Per favore, ricopia tutti i record qui sotto riga per riga, senza cambiare nulla.

■ MATERIALE DELL'ESERCIZIO ■
########################################

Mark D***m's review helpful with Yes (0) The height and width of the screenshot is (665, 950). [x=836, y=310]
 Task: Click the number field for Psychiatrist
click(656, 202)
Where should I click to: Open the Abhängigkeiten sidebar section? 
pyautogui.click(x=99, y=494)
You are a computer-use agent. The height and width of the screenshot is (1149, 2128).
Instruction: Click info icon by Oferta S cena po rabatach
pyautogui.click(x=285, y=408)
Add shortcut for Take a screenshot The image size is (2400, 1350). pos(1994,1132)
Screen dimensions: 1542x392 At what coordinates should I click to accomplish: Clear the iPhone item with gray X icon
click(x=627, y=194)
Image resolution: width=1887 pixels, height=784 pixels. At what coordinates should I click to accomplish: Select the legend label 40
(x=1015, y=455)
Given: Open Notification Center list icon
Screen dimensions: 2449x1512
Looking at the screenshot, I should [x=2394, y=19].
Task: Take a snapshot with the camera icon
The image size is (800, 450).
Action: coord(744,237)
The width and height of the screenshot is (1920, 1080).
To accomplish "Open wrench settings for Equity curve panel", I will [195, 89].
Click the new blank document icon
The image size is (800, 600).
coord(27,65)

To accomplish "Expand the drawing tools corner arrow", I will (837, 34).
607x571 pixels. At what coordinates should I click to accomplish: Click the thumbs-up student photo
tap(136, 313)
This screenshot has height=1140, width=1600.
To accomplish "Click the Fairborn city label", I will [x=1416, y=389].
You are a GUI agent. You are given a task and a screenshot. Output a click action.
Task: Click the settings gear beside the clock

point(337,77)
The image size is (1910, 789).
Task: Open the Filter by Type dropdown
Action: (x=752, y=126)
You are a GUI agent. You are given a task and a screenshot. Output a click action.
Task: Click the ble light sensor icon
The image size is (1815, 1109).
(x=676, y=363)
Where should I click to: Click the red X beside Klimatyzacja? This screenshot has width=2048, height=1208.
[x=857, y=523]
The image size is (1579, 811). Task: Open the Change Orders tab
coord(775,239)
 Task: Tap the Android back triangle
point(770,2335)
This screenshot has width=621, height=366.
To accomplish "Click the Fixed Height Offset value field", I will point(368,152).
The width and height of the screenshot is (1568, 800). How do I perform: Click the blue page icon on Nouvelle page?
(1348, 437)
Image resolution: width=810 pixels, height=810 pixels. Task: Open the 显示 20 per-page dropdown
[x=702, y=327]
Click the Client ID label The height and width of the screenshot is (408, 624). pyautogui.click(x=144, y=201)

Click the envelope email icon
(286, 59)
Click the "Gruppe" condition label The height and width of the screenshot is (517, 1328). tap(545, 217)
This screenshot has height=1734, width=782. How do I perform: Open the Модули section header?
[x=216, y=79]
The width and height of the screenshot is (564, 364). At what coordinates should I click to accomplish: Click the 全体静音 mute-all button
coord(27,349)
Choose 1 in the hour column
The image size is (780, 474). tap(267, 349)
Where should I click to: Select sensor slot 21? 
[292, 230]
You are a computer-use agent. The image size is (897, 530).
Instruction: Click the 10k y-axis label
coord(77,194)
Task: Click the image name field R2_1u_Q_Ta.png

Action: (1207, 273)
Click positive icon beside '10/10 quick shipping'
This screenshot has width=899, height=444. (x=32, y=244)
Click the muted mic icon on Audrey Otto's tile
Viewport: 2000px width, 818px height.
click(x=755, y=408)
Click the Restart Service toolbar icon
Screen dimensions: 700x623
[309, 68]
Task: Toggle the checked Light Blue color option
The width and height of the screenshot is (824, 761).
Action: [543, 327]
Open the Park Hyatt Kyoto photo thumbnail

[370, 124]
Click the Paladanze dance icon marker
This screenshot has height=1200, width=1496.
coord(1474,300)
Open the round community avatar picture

########################################

■ RISPOSTA AL COMPITO ■
Mark D***m's review helpful with Yes (0) The height and width of the screenshot is (665, 950). [x=836, y=310]
 Task: Click the number field for Psychiatrist
click(656, 202)
Where should I click to: Open the Abhängigkeiten sidebar section? 
pyautogui.click(x=99, y=494)
You are a computer-use agent. The height and width of the screenshot is (1149, 2128).
Instruction: Click info icon by Oferta S cena po rabatach
pyautogui.click(x=285, y=408)
Add shortcut for Take a screenshot The image size is (2400, 1350). pos(1994,1132)
Screen dimensions: 1542x392 At what coordinates should I click to accomplish: Clear the iPhone item with gray X icon
click(x=627, y=194)
Image resolution: width=1887 pixels, height=784 pixels. At what coordinates should I click to accomplish: Select the legend label 40
(x=1015, y=455)
Given: Open Notification Center list icon
Screen dimensions: 2449x1512
Looking at the screenshot, I should [x=2394, y=19].
Task: Take a snapshot with the camera icon
The image size is (800, 450).
Action: coord(744,237)
The width and height of the screenshot is (1920, 1080).
To accomplish "Open wrench settings for Equity curve panel", I will [195, 89].
Click the new blank document icon
The image size is (800, 600).
coord(27,65)

To accomplish "Expand the drawing tools corner arrow", I will (837, 34).
607x571 pixels. At what coordinates should I click to accomplish: Click the thumbs-up student photo
tap(136, 313)
This screenshot has height=1140, width=1600.
To accomplish "Click the Fairborn city label", I will [x=1416, y=389].
You are a GUI agent. You are given a task and a screenshot. Output a click action.
Task: Click the settings gear beside the clock

point(337,77)
The image size is (1910, 789).
Task: Open the Filter by Type dropdown
Action: (x=752, y=126)
You are a GUI agent. You are given a task and a screenshot. Output a click action.
Task: Click the ble light sensor icon
The image size is (1815, 1109).
(x=676, y=363)
Where should I click to: Click the red X beside Klimatyzacja? This screenshot has width=2048, height=1208.
[x=857, y=523]
The image size is (1579, 811). Task: Open the Change Orders tab
coord(775,239)
 Task: Tap the Android back triangle
point(770,2335)
This screenshot has width=621, height=366.
To accomplish "Click the Fixed Height Offset value field", I will point(368,152).
The width and height of the screenshot is (1568, 800). How do I perform: Click the blue page icon on Nouvelle page?
(1348, 437)
Image resolution: width=810 pixels, height=810 pixels. Task: Open the 显示 20 per-page dropdown
[x=702, y=327]
Click the Client ID label The height and width of the screenshot is (408, 624). pyautogui.click(x=144, y=201)

Click the envelope email icon
(286, 59)
Click the "Gruppe" condition label The height and width of the screenshot is (517, 1328). tap(545, 217)
This screenshot has height=1734, width=782. How do I perform: Open the Модули section header?
[x=216, y=79]
The width and height of the screenshot is (564, 364). At what coordinates should I click to accomplish: Click the 全体静音 mute-all button
coord(27,349)
Choose 1 in the hour column
The image size is (780, 474). tap(267, 349)
Where should I click to: Select sensor slot 21? 
[292, 230]
You are a computer-use agent. The image size is (897, 530).
Instruction: Click the 10k y-axis label
coord(77,194)
Task: Click the image name field R2_1u_Q_Ta.png

Action: (1207, 273)
Click positive icon beside '10/10 quick shipping'
This screenshot has width=899, height=444. (x=32, y=244)
Click the muted mic icon on Audrey Otto's tile
Viewport: 2000px width, 818px height.
click(x=755, y=408)
Click the Restart Service toolbar icon
Screen dimensions: 700x623
[309, 68]
Task: Toggle the checked Light Blue color option
The width and height of the screenshot is (824, 761).
Action: [543, 327]
Open the Park Hyatt Kyoto photo thumbnail

[370, 124]
Click the Paladanze dance icon marker
This screenshot has height=1200, width=1496.
coord(1474,300)
Open the round community avatar picture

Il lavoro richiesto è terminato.